• [PROVIDED ENTRIES]
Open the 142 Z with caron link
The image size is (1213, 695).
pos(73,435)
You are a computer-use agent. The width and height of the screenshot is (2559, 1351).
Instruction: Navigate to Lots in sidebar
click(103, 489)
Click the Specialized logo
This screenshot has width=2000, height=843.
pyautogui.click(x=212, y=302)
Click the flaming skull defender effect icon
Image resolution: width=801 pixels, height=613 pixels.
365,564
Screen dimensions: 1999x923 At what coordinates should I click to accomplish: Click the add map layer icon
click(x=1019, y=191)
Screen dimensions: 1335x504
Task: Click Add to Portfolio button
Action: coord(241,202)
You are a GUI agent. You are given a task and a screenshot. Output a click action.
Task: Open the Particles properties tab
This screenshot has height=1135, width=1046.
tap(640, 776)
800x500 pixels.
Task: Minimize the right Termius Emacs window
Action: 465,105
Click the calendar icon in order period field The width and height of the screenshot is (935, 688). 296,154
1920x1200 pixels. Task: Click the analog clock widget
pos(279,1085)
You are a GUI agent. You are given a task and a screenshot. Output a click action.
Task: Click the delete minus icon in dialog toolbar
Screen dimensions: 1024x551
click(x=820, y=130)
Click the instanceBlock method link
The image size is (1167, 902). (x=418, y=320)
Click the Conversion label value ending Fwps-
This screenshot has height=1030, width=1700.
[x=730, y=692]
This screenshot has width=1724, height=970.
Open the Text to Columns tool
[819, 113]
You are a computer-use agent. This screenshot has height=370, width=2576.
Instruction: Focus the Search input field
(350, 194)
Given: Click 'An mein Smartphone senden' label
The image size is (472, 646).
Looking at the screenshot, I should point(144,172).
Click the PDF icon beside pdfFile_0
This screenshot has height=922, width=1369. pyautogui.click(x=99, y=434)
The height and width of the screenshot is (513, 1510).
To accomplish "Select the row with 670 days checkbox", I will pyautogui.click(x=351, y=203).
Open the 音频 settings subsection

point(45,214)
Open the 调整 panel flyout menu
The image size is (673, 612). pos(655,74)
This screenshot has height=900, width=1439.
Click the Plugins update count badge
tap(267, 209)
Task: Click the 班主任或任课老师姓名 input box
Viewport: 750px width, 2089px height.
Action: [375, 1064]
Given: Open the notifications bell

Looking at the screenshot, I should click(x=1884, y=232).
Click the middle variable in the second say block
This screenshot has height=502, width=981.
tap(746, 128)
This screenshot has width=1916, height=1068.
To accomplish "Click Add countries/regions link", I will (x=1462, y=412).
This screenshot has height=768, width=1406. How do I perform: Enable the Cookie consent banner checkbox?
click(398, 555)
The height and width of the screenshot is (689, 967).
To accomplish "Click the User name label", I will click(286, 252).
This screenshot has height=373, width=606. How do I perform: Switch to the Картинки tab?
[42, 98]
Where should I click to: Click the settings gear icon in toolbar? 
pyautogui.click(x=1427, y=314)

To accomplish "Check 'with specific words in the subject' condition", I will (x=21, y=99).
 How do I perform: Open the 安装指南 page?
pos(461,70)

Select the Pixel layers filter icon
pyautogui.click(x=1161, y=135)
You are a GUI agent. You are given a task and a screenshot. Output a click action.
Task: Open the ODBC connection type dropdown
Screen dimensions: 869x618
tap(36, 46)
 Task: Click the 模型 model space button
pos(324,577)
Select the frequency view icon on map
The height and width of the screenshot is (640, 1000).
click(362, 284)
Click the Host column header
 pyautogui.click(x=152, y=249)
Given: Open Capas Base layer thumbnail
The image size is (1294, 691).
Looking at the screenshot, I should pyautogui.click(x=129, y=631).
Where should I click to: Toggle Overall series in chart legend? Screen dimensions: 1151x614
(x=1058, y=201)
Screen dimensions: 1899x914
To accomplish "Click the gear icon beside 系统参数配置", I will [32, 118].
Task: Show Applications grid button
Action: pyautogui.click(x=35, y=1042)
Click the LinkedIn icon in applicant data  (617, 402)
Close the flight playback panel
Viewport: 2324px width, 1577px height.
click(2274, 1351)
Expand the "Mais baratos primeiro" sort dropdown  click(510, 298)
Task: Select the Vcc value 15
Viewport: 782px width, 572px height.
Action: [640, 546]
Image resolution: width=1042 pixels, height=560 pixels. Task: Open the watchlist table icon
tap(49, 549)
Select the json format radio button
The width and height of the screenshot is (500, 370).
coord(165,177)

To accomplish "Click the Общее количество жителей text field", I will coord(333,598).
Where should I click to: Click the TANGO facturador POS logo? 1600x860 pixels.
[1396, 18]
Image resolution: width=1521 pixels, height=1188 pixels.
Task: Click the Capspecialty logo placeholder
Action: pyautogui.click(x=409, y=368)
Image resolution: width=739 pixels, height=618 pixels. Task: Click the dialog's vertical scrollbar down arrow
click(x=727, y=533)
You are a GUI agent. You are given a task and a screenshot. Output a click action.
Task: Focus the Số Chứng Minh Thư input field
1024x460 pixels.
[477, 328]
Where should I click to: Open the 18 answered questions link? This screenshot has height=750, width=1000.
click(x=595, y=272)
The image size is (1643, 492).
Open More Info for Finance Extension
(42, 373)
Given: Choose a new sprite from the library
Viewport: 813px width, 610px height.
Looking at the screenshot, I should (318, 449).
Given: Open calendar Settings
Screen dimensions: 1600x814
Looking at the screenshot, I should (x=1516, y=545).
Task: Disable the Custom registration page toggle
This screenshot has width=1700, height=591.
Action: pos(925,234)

• [AIM OF THE TASK] Please convert the listing above into a JSON list of strings, one string per line and no strings for blank lines.

• [CORRECT OUTPUT]
[
  "Open the 142 Z with caron link",
  "The image size is (1213, 695).",
  "pos(73,435)",
  "You are a computer-use agent. The width and height of the screenshot is (2559, 1351).",
  "Instruction: Navigate to Lots in sidebar",
  "click(103, 489)",
  "Click the Specialized logo",
  "This screenshot has width=2000, height=843.",
  "pyautogui.click(x=212, y=302)",
  "Click the flaming skull defender effect icon",
  "Image resolution: width=801 pixels, height=613 pixels.",
  "365,564",
  "Screen dimensions: 1999x923 At what coordinates should I click to accomplish: Click the add map layer icon",
  "click(x=1019, y=191)",
  "Screen dimensions: 1335x504",
  "Task: Click Add to Portfolio button",
  "Action: coord(241,202)",
  "You are a GUI agent. You are given a task and a screenshot. Output a click action.",
  "Task: Open the Particles properties tab",
  "This screenshot has height=1135, width=1046.",
  "tap(640, 776)",
  "800x500 pixels.",
  "Task: Minimize the right Termius Emacs window",
  "Action: 465,105",
  "Click the calendar icon in order period field The width and height of the screenshot is (935, 688). 296,154",
  "1920x1200 pixels. Task: Click the analog clock widget",
  "pos(279,1085)",
  "You are a GUI agent. You are given a task and a screenshot. Output a click action.",
  "Task: Click the delete minus icon in dialog toolbar",
  "Screen dimensions: 1024x551",
  "click(x=820, y=130)",
  "Click the instanceBlock method link",
  "The image size is (1167, 902). (x=418, y=320)",
  "Click the Conversion label value ending Fwps-",
  "This screenshot has height=1030, width=1700.",
  "[x=730, y=692]",
  "This screenshot has width=1724, height=970.",
  "Open the Text to Columns tool",
  "[819, 113]",
  "You are a computer-use agent. This screenshot has height=370, width=2576.",
  "Instruction: Focus the Search input field",
  "(350, 194)",
  "Given: Click 'An mein Smartphone senden' label",
  "The image size is (472, 646).",
  "Looking at the screenshot, I should point(144,172).",
  "Click the PDF icon beside pdfFile_0",
  "This screenshot has height=922, width=1369. pyautogui.click(x=99, y=434)",
  "The height and width of the screenshot is (513, 1510).",
  "To accomplish \"Select the row with 670 days checkbox\", I will pyautogui.click(x=351, y=203).",
  "Open the 音频 settings subsection",
  "point(45,214)",
  "Open the 调整 panel flyout menu",
  "The image size is (673, 612). pos(655,74)",
  "This screenshot has height=900, width=1439.",
  "Click the Plugins update count badge",
  "tap(267, 209)",
  "Task: Click the 班主任或任课老师姓名 input box",
  "Viewport: 750px width, 2089px height.",
  "Action: [375, 1064]",
  "Given: Open the notifications bell",
  "Looking at the screenshot, I should click(x=1884, y=232).",
  "Click the middle variable in the second say block",
  "This screenshot has height=502, width=981.",
  "tap(746, 128)",
  "This screenshot has width=1916, height=1068.",
  "To accomplish \"Click Add countries/regions link\", I will (x=1462, y=412).",
  "This screenshot has height=768, width=1406. How do I perform: Enable the Cookie consent banner checkbox?",
  "click(398, 555)",
  "The height and width of the screenshot is (689, 967).",
  "To accomplish \"Click the User name label\", I will click(286, 252).",
  "This screenshot has height=373, width=606. How do I perform: Switch to the Картинки tab?",
  "[42, 98]",
  "Where should I click to: Click the settings gear icon in toolbar? ",
  "pyautogui.click(x=1427, y=314)",
  "To accomplish \"Check 'with specific words in the subject' condition\", I will (x=21, y=99).",
  " How do I perform: Open the 安装指南 page?",
  "pos(461,70)",
  "Select the Pixel layers filter icon",
  "pyautogui.click(x=1161, y=135)",
  "You are a GUI agent. You are given a task and a screenshot. Output a click action.",
  "Task: Open the ODBC connection type dropdown",
  "Screen dimensions: 869x618",
  "tap(36, 46)",
  " Task: Click the 模型 model space button",
  "pos(324,577)",
  "Select the frequency view icon on map",
  "The height and width of the screenshot is (640, 1000).",
  "click(362, 284)",
  "Click the Host column header",
  " pyautogui.click(x=152, y=249)",
  "Given: Open Capas Base layer thumbnail",
  "The image size is (1294, 691).",
  "Looking at the screenshot, I should pyautogui.click(x=129, y=631).",
  "Where should I click to: Toggle Overall series in chart legend? Screen dimensions: 1151x614",
  "(x=1058, y=201)",
  "Screen dimensions: 1899x914",
  "To accomplish \"Click the gear icon beside 系统参数配置\", I will [32, 118].",
  "Task: Show Applications grid button",
  "Action: pyautogui.click(x=35, y=1042)",
  "Click the LinkedIn icon in applicant data  (617, 402)",
  "Close the flight playback panel",
  "Viewport: 2324px width, 1577px height.",
  "click(2274, 1351)",
  "Expand the \"Mais baratos primeiro\" sort dropdown  click(510, 298)",
  "Task: Select the Vcc value 15",
  "Viewport: 782px width, 572px height.",
  "Action: [640, 546]",
  "Image resolution: width=1042 pixels, height=560 pixels. Task: Open the watchlist table icon",
  "tap(49, 549)",
  "Select the json format radio button",
  "The width and height of the screenshot is (500, 370).",
  "coord(165,177)",
  "To accomplish \"Click the Общее количество жителей text field\", I will coord(333,598).",
  "Where should I click to: Click the TANGO facturador POS logo? 1600x860 pixels.",
  "[1396, 18]",
  "Image resolution: width=1521 pixels, height=1188 pixels.",
  "Task: Click the Capspecialty logo placeholder",
  "Action: pyautogui.click(x=409, y=368)",
  "Image resolution: width=739 pixels, height=618 pixels. Task: Click the dialog's vertical scrollbar down arrow",
  "click(x=727, y=533)",
  "You are a GUI agent. You are given a task and a screenshot. Output a click action.",
  "Task: Focus the Số Chứng Minh Thư input field",
  "1024x460 pixels.",
  "[477, 328]",
  "Where should I click to: Open the 18 answered questions link? This screenshot has height=750, width=1000.",
  "click(x=595, y=272)",
  "The image size is (1643, 492).",
  "Open More Info for Finance Extension",
  "(42, 373)",
  "Given: Choose a new sprite from the library",
  "Viewport: 813px width, 610px height.",
  "Looking at the screenshot, I should (318, 449).",
  "Given: Open calendar Settings",
  "Screen dimensions: 1600x814",
  "Looking at the screenshot, I should (x=1516, y=545).",
  "Task: Disable the Custom registration page toggle",
  "This screenshot has width=1700, height=591.",
  "Action: pos(925,234)"
]